Exercise:
Give only the number of lines in the following entries where "each" appears.
-------- Records supplied
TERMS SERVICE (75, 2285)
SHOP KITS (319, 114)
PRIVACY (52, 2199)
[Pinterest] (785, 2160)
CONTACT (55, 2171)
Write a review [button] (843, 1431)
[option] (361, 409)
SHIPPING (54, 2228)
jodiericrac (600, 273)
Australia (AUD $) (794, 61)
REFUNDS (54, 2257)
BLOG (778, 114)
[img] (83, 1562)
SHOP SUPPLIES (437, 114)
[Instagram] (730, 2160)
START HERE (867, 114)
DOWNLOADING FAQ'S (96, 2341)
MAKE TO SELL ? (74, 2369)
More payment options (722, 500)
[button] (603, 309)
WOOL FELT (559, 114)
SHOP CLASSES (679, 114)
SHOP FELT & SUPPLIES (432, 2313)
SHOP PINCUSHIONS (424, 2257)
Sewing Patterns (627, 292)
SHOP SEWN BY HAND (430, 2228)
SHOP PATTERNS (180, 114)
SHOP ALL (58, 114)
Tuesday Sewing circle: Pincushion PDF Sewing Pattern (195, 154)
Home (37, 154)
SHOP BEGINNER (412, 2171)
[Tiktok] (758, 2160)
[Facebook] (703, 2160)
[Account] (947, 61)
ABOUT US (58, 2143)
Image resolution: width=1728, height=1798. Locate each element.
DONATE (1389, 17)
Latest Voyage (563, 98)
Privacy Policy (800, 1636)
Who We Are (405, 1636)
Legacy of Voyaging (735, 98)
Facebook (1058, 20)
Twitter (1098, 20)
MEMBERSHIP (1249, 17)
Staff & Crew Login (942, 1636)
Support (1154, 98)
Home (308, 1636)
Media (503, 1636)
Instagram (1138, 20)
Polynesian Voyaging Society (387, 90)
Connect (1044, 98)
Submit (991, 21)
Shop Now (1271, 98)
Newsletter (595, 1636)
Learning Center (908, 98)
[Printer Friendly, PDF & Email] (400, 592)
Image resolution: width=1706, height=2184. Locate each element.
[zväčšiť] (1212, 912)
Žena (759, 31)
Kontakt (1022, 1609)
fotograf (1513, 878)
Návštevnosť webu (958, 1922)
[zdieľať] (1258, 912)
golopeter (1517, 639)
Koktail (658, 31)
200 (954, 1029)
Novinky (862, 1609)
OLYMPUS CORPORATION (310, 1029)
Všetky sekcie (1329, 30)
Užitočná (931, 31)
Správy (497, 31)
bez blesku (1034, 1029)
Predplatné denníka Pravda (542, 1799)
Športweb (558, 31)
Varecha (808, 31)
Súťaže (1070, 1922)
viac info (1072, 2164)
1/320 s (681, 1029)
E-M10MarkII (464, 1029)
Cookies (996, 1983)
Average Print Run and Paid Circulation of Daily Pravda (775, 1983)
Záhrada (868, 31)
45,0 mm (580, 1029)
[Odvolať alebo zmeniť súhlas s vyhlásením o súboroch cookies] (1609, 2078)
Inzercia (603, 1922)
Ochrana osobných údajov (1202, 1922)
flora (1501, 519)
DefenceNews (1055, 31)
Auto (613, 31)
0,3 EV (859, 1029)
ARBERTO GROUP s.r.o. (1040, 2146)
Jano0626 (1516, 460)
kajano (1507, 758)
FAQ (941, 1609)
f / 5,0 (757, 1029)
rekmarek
----------------
Solved exercise:
2